The Bisu have been included as part of the Hani nationality in China, yet they firmly hold to their own identity, wear their own distinct dress, and speak their own language. The Bisu in Menghai County are called Laopin or Pin, while those in Lancang and Menglian call themselves Laomian. This suggests possible ethno-linguistic differences between the two areas.
The Bisu share a common history with a larger group of related peoples, including the Mpi, Phunoi, and Pyen in the adjoining areas of Laos and Myanmar. Bisu history has been one of harassment and persecution at the hands of neighboring groups. The 1,000 Bisu in northern Thailand migrated south along the Mekong River from either Yunnan or Laos earlier this century, encountering hostile peoples wherever they went. Today the Bisu are despised by both the Chinese and Thai majorities who call them a host of derogatory names.

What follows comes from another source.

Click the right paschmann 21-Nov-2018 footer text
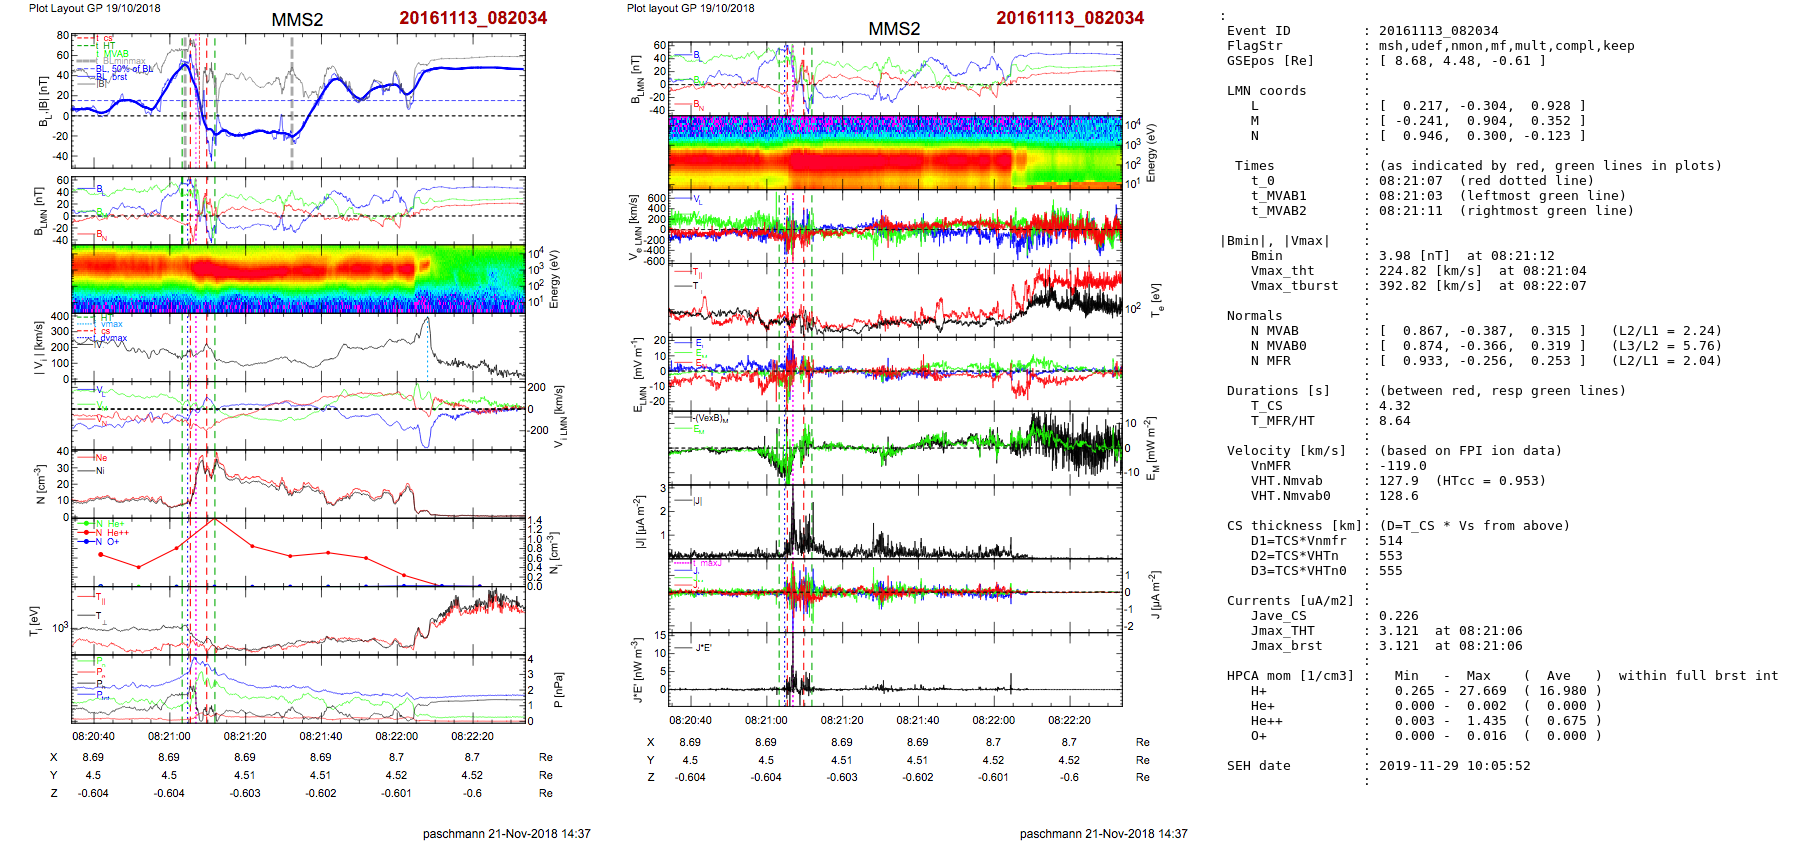 (x=1103, y=833)
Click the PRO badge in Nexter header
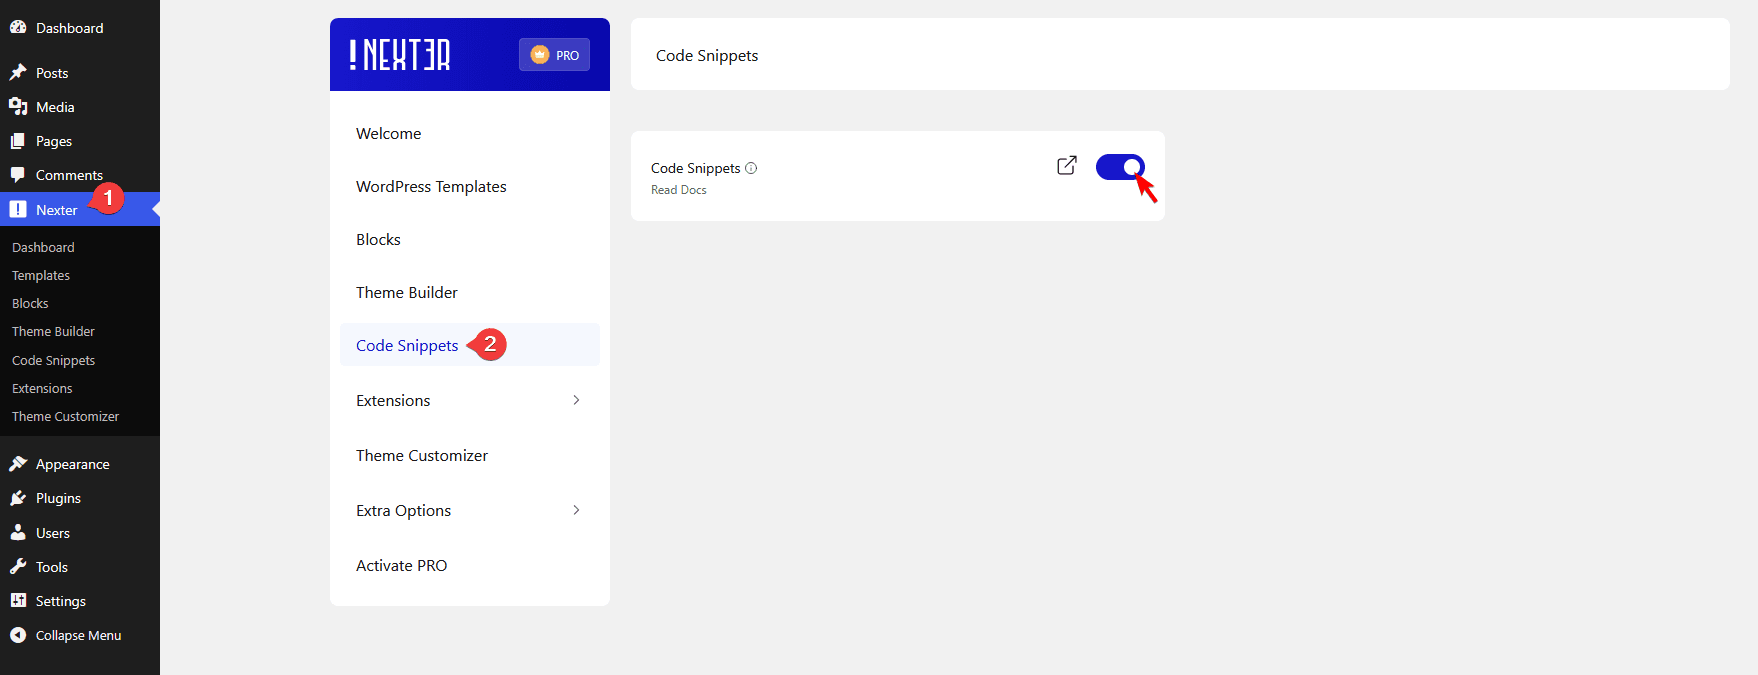This screenshot has height=675, width=1758. (x=554, y=55)
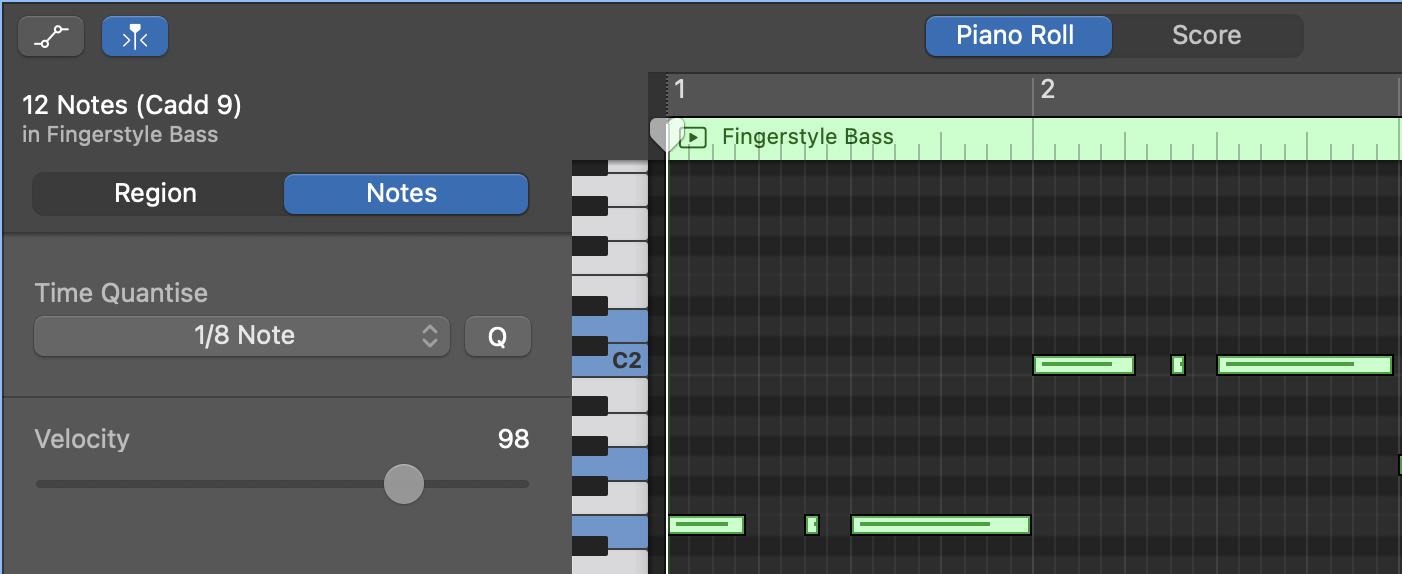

Most aspects of Bisu village life revolve around their zealous appeasement of evil spirits. No sacrifice is spared in an effort to keep peace with the demanding demons. This traps the Bisu in dire poverty, as numerous valuable livestock are wasted in needless sacrifices.
Few groups seem to be so serious in their devotion and so bound in their fear of evil spirits as the Bisu. Every part of the Bisu culture includes spirit appeasement. The Bisu desire to live at peace and believe that ignoring the demons' demands will result in suffering, sickness, and disaster.
Few attempts have been made to take the gospel to the Bisu, despite the presence of Lahu and Wa Christians in the vicinity. There are a small number of believers in Menglian County, including a few Bisu, but the majority has absolutely no awareness of the gospel. In Thailand the Bisu have recently invited a Christian family to live in their village and to invent a written script for their language. The handful of Bisu who have embraced Christianity have invariably experienced severe persecution from other Bisu in their communities.